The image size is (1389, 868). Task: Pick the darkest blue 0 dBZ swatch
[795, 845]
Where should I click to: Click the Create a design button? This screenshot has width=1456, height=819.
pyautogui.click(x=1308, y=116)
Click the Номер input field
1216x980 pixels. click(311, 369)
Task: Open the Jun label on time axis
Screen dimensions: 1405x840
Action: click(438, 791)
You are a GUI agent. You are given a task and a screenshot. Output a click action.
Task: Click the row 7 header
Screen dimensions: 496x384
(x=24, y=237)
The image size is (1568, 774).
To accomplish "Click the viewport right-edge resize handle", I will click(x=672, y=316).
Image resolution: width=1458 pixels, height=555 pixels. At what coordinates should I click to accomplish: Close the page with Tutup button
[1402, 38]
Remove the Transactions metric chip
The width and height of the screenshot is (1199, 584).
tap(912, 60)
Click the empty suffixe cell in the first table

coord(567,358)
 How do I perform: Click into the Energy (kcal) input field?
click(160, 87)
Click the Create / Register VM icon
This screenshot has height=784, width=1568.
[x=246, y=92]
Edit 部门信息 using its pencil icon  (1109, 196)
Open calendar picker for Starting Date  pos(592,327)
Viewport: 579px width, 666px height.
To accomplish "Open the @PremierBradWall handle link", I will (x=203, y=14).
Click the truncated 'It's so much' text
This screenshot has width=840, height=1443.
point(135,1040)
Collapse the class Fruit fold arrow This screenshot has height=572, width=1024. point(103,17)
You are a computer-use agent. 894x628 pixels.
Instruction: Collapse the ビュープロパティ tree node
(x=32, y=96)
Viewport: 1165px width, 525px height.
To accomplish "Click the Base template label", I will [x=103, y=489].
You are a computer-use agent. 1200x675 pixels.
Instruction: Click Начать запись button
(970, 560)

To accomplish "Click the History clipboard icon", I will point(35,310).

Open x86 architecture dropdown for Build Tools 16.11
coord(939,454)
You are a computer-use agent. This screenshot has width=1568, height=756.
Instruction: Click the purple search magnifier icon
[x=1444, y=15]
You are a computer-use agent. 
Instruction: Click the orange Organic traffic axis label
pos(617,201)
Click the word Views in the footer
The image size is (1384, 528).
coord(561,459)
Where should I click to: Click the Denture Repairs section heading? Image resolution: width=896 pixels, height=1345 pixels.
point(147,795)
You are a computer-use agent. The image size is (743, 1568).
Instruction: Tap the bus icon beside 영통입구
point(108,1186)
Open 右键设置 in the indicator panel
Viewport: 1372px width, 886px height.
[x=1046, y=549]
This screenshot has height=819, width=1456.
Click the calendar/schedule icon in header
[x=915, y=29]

Your task> Output the lines of the listing above from the line with "Viewport: 579px width, 666px height." to the line with "point(147,795)", including both of those lines.

Answer below>
Viewport: 579px width, 666px height.
To accomplish "Open the @PremierBradWall handle link", I will (x=203, y=14).
Click the truncated 'It's so much' text
This screenshot has width=840, height=1443.
point(135,1040)
Collapse the class Fruit fold arrow This screenshot has height=572, width=1024. point(103,17)
You are a computer-use agent. 894x628 pixels.
Instruction: Collapse the ビュープロパティ tree node
(x=32, y=96)
Viewport: 1165px width, 525px height.
To accomplish "Click the Base template label", I will [x=103, y=489].
You are a computer-use agent. 1200x675 pixels.
Instruction: Click Начать запись button
(970, 560)

To accomplish "Click the History clipboard icon", I will point(35,310).

Open x86 architecture dropdown for Build Tools 16.11
coord(939,454)
You are a computer-use agent. This screenshot has width=1568, height=756.
Instruction: Click the purple search magnifier icon
[x=1444, y=15]
You are a computer-use agent. 
Instruction: Click the orange Organic traffic axis label
pos(617,201)
Click the word Views in the footer
The image size is (1384, 528).
coord(561,459)
Where should I click to: Click the Denture Repairs section heading? Image resolution: width=896 pixels, height=1345 pixels.
point(147,795)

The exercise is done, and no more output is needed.